__Provided entries__:
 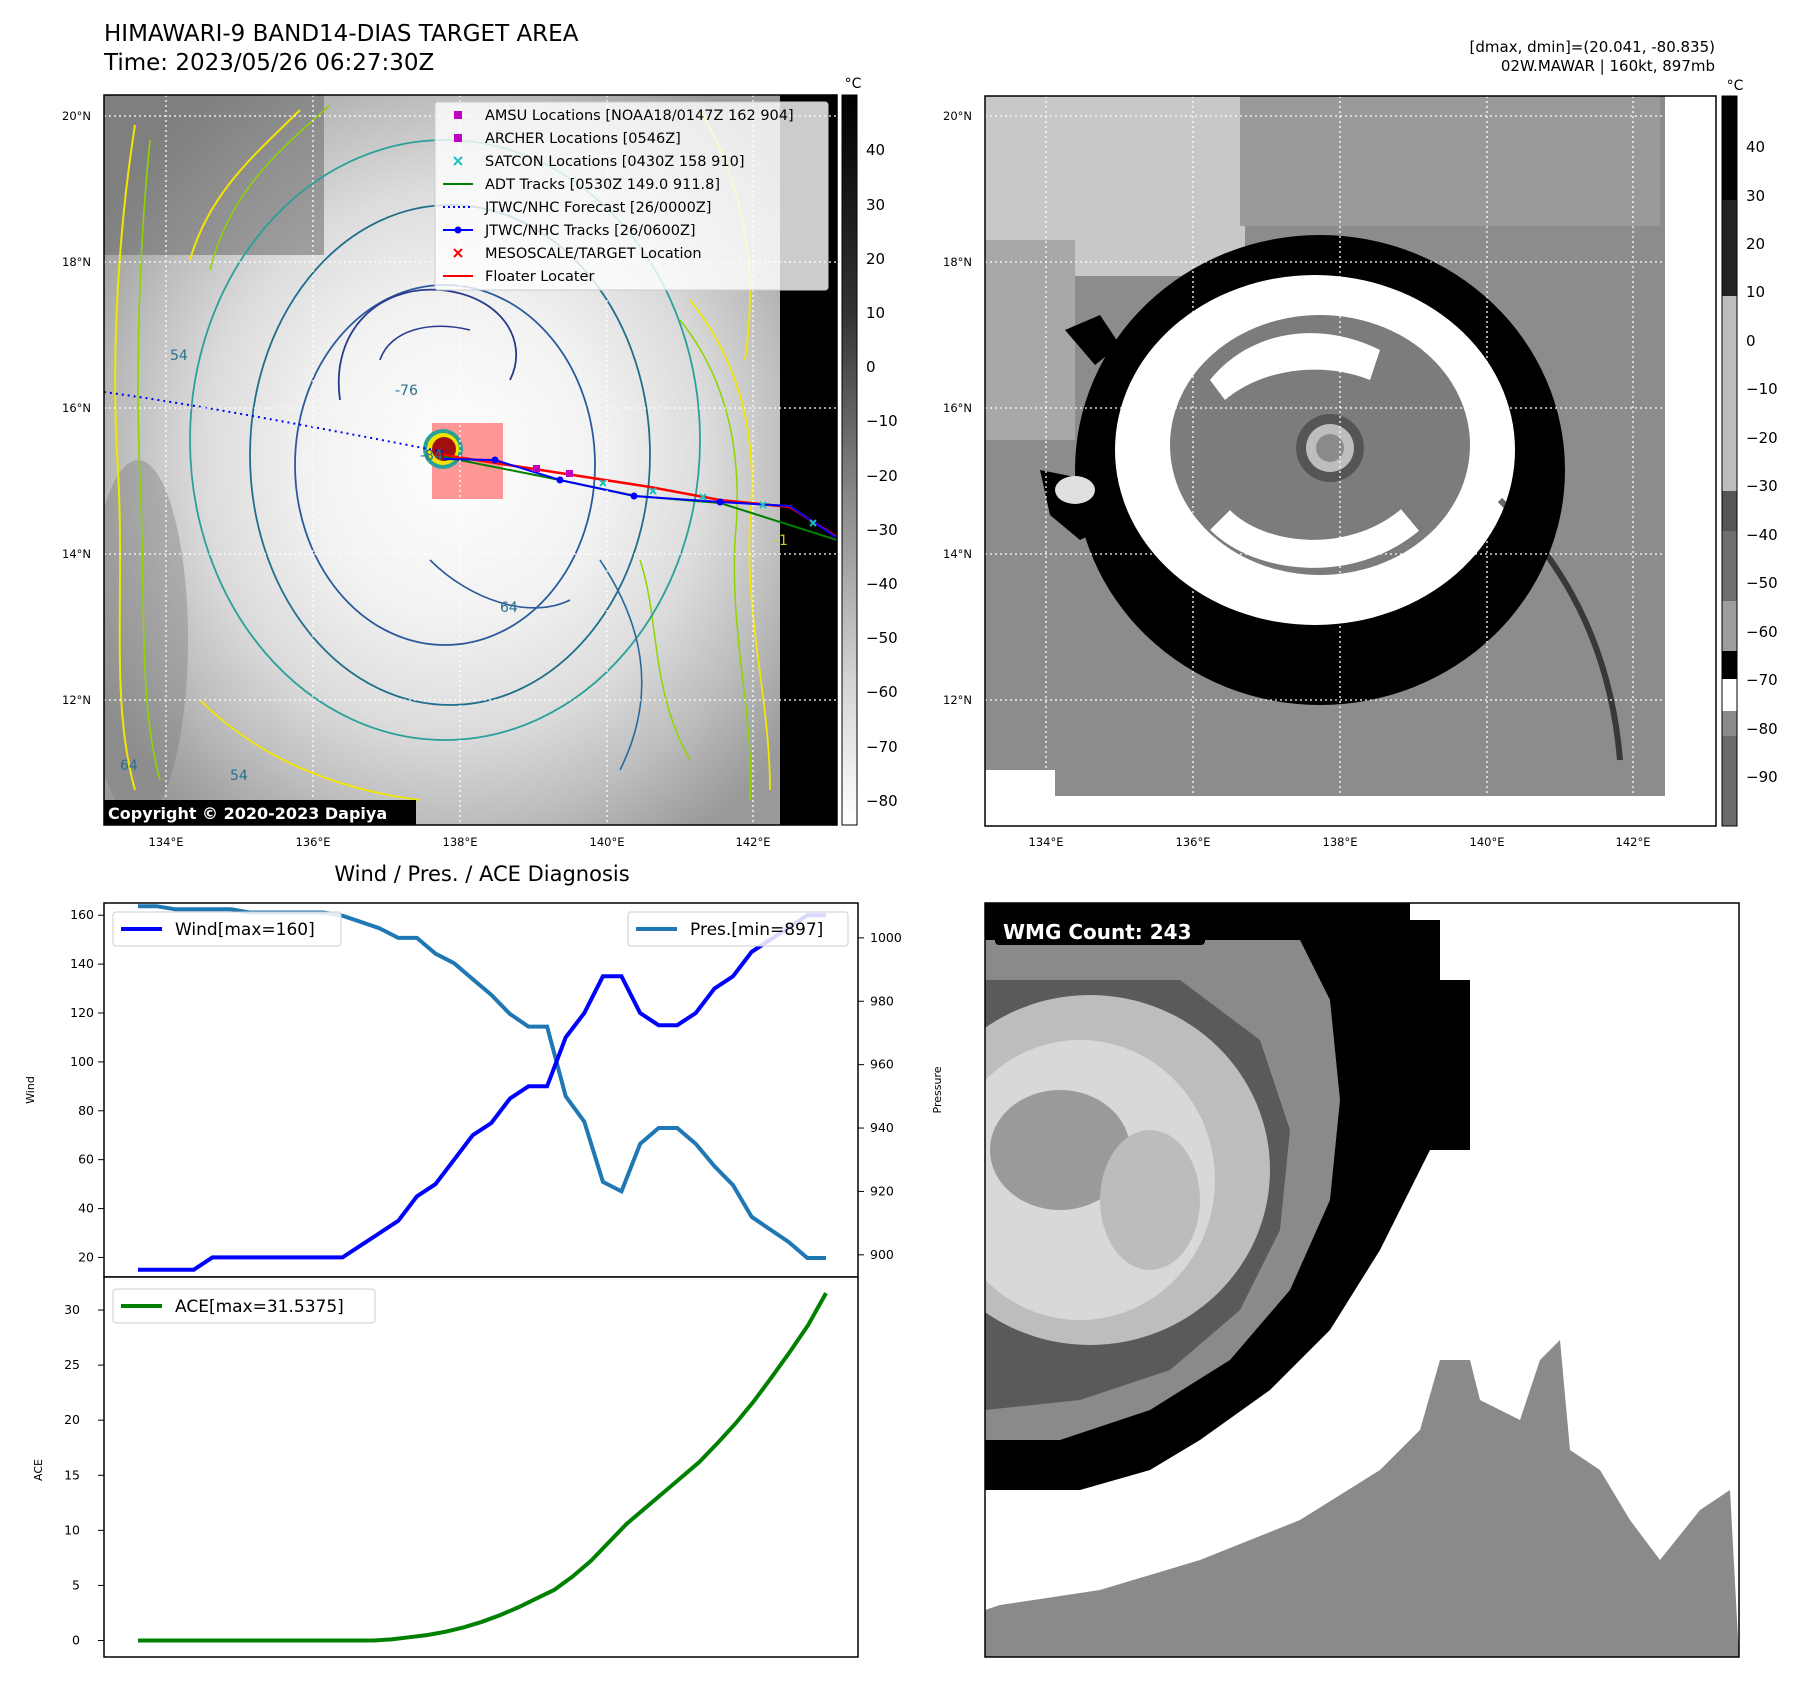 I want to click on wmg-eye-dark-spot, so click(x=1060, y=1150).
==
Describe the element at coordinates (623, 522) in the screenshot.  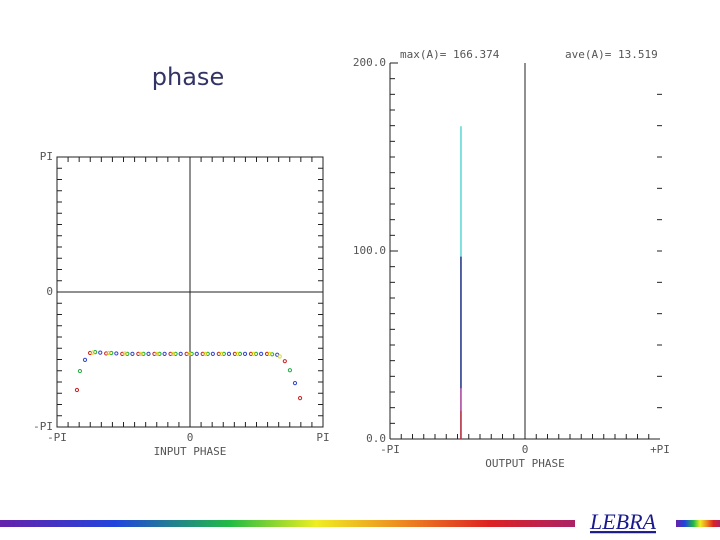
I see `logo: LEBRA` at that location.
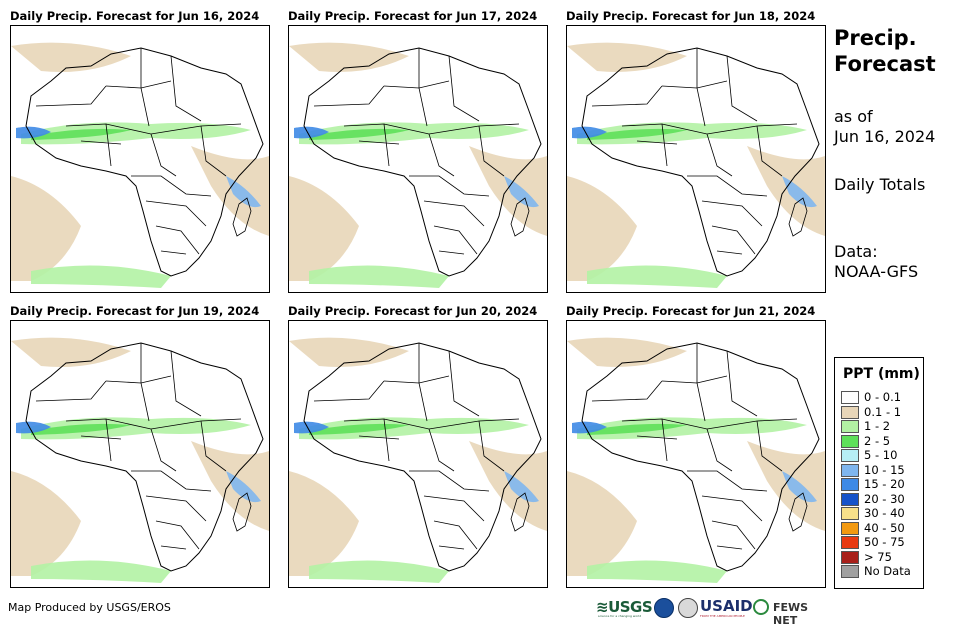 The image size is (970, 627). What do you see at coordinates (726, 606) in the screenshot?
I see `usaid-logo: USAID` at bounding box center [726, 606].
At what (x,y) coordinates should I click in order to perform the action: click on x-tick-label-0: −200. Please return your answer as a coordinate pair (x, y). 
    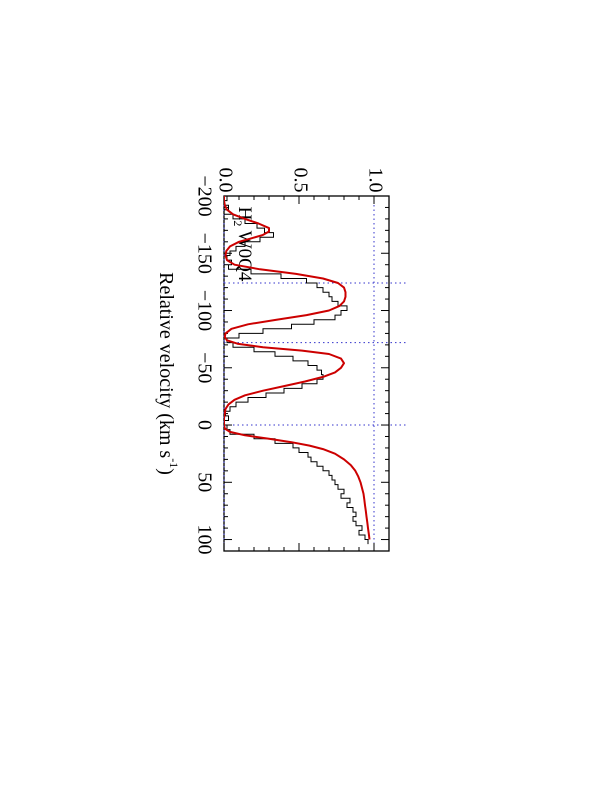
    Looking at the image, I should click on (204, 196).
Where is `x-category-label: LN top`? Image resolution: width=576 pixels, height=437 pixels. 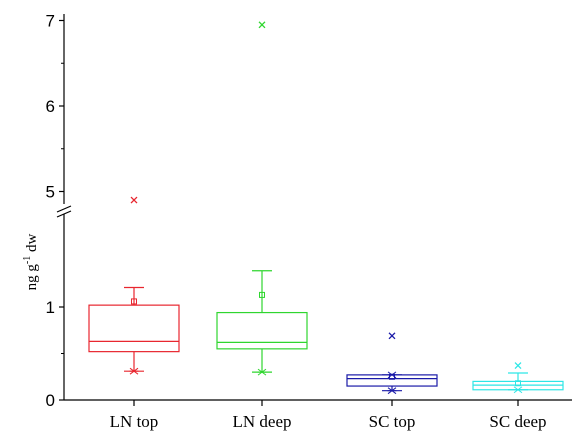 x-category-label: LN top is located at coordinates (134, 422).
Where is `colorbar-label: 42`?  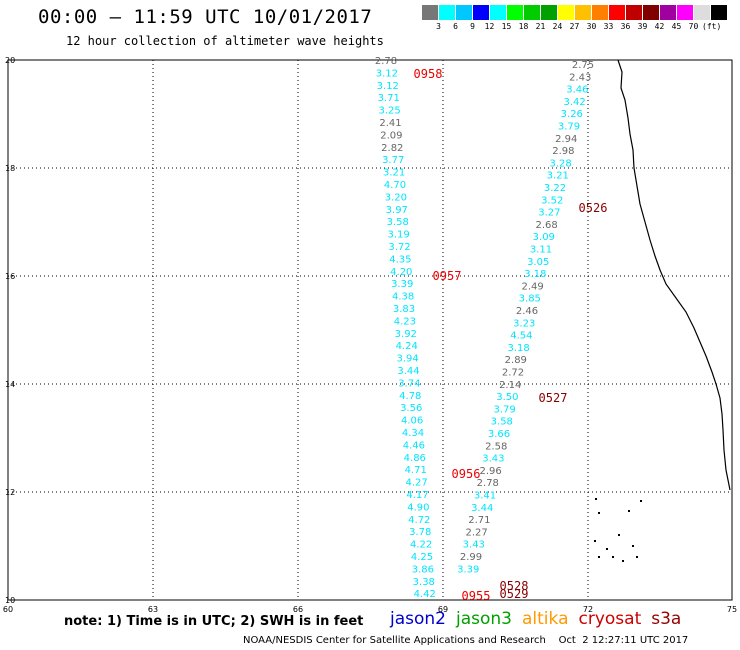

__Task to complete__: Set down exactly the part of the material that opens with the line containing "At what (x,y)" and closes with the line containing "Looking at the", including both of those lines. Leave the pictures out of your answer.

__Answer to this exercise__:
At what (x,y) coordinates should I click in order to perform the action: click on x-tick-label-0: −200. Please return your answer as a coordinate pair (x, y). 
    Looking at the image, I should click on (204, 196).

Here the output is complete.